Challenge: Reproduce the text of each of the following entries verbatim, omitting the images.

-- Begin Provided records --

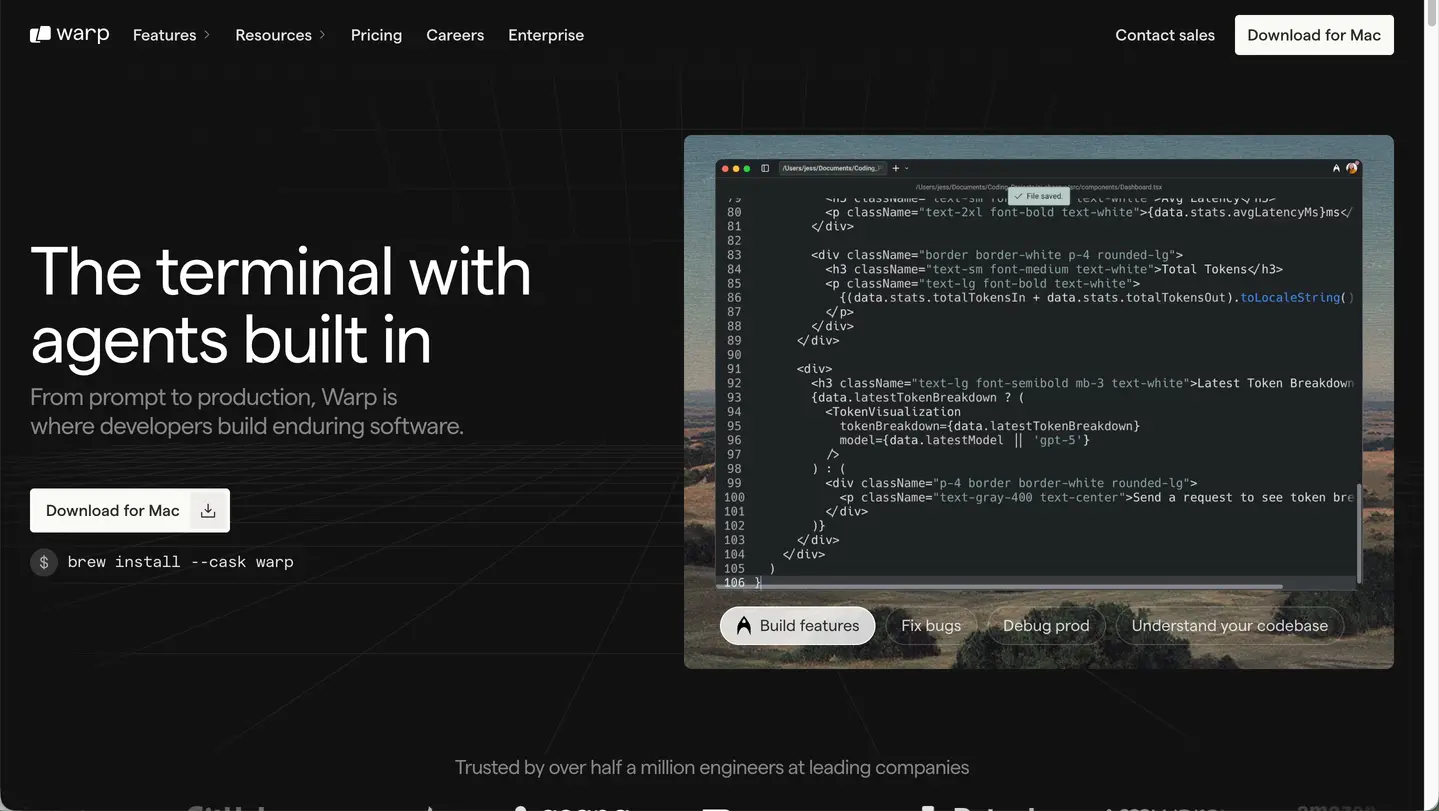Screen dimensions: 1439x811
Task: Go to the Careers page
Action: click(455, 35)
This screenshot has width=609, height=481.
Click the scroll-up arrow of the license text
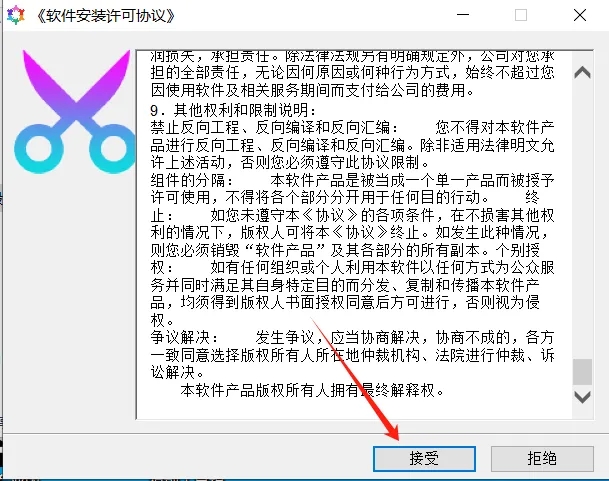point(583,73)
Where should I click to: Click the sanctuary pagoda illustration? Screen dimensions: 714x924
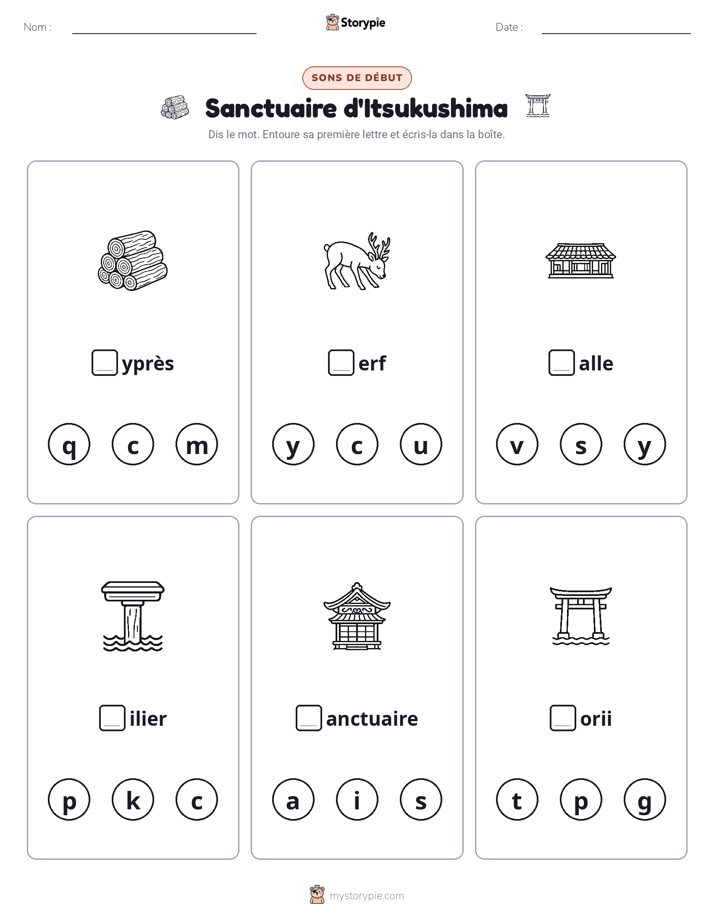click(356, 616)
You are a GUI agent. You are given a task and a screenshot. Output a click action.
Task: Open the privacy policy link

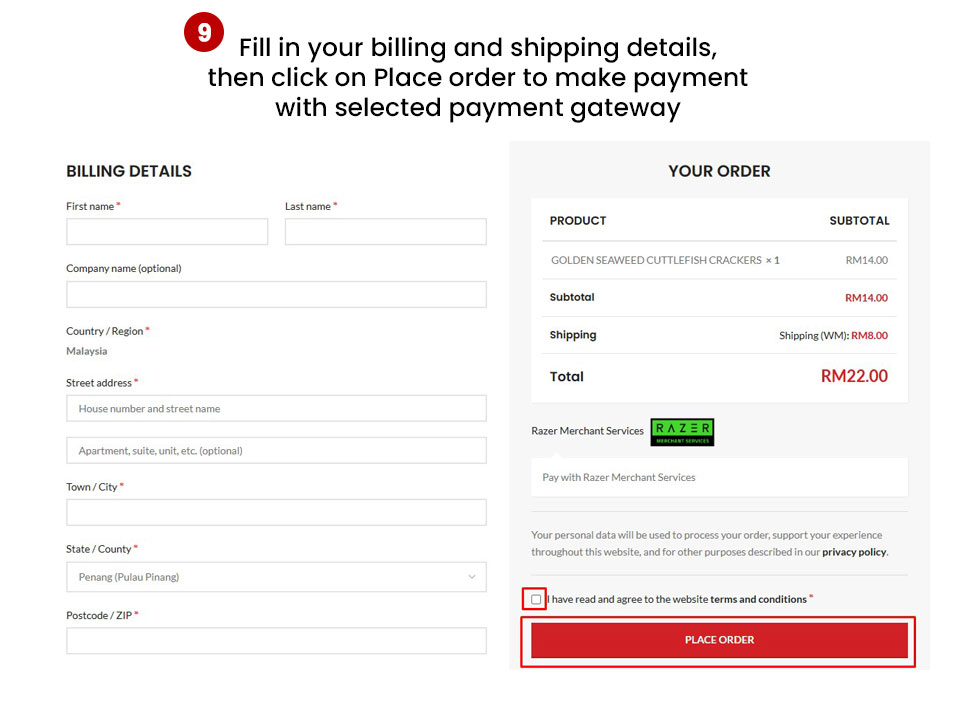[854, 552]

-- End Provided records --

Response to the task:
Screen dimensions: 1439x811
Task: Go to the Careers page
Action: click(455, 35)
This screenshot has width=609, height=481.
Click the scroll-up arrow of the license text
point(583,73)
Where should I click to: Click the sanctuary pagoda illustration? Screen dimensions: 714x924
click(356, 616)
You are a GUI agent. You are given a task and a screenshot. Output a click action.
Task: Open the privacy policy link

[854, 552]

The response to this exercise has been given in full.